_WHAT TO PRODUCE:_ Rewrite the part that opens with the line containing "Add the 'email" and closes with the line containing "Action: click(37, 26)", putting "search term" in place of "keyword" and leaving everything else unchanged.

begin INPUT ROWS

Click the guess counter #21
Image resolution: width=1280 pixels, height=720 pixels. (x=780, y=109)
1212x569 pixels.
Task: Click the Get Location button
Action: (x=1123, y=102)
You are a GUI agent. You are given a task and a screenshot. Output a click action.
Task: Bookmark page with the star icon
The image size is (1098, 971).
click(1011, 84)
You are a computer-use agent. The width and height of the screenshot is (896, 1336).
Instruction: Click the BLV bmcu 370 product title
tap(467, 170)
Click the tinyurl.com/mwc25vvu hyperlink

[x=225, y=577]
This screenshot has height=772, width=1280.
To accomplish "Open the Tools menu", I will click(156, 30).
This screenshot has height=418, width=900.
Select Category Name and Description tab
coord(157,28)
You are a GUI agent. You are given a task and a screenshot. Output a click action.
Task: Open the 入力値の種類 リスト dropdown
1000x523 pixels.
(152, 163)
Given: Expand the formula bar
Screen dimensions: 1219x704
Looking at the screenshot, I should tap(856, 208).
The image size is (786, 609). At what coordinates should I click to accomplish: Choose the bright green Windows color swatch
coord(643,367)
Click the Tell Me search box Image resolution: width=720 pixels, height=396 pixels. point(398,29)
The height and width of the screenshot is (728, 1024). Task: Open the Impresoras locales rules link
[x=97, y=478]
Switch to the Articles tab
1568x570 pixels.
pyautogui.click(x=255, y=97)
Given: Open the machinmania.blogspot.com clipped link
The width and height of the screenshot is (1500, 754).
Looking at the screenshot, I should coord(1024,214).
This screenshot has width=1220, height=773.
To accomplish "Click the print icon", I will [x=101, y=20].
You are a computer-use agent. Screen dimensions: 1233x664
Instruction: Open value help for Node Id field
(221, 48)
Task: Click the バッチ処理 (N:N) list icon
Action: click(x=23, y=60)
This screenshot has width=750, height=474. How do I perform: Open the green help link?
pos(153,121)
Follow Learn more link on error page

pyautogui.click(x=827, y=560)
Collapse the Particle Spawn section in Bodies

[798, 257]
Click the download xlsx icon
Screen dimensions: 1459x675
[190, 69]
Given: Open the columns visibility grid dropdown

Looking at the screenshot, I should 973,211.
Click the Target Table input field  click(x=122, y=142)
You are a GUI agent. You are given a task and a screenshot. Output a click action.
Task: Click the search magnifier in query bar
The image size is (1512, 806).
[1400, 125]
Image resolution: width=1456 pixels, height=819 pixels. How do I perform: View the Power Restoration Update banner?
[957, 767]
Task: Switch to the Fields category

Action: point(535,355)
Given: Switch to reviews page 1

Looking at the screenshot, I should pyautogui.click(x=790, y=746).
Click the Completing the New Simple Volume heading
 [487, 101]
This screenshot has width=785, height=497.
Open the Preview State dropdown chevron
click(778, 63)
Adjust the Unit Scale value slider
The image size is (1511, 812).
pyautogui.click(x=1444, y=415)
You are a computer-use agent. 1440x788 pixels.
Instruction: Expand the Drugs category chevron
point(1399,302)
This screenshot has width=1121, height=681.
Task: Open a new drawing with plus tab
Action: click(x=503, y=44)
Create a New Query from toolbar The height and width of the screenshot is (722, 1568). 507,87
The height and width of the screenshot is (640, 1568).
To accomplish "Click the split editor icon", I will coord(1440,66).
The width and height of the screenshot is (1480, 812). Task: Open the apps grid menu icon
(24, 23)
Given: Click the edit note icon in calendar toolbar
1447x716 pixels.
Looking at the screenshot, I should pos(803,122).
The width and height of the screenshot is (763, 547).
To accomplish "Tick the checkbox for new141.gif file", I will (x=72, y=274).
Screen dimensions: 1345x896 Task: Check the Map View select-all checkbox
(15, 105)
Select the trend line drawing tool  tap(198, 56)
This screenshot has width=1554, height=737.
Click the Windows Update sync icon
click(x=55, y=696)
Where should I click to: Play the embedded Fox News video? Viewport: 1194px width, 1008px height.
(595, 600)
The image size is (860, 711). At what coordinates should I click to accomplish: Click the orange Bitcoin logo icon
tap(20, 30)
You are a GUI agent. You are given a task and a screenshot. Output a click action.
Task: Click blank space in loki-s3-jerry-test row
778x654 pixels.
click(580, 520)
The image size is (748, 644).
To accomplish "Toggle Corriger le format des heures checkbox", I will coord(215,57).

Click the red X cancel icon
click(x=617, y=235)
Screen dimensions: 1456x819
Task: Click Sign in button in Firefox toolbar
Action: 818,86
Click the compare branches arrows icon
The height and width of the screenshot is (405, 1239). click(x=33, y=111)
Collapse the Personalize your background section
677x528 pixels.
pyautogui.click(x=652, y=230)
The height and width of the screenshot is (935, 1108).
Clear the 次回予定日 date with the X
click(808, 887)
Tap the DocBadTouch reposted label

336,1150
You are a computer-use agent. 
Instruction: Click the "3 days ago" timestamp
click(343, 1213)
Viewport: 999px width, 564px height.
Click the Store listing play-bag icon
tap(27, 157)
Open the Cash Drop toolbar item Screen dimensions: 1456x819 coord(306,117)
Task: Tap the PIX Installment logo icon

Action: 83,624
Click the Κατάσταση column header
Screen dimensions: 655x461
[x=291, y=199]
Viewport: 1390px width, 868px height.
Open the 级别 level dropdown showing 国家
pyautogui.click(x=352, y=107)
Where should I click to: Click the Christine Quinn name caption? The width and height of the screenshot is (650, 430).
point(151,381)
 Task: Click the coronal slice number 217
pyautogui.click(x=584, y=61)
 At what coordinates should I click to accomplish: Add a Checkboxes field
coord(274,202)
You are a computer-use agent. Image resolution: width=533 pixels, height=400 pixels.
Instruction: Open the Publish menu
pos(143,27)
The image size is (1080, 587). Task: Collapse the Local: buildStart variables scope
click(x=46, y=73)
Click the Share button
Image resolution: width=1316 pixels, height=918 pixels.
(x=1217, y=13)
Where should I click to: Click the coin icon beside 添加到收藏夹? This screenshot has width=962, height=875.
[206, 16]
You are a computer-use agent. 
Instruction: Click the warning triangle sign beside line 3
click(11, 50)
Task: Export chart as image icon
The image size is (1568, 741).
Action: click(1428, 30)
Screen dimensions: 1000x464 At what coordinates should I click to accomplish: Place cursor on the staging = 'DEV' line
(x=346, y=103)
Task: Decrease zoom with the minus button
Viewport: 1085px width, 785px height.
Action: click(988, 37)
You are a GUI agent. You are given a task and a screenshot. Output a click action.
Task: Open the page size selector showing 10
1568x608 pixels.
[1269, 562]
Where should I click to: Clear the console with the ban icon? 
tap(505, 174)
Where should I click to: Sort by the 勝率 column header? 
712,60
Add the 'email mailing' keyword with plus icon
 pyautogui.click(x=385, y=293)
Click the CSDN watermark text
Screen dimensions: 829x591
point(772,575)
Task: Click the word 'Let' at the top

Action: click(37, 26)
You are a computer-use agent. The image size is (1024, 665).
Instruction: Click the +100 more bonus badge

end INPUT ROWS

_RESPONSE BELOW:_
Add the 'email mailing' search term with plus icon
 pyautogui.click(x=385, y=293)
Click the CSDN watermark text
Screen dimensions: 829x591
point(772,575)
Task: Click the word 'Let' at the top

Action: click(37, 26)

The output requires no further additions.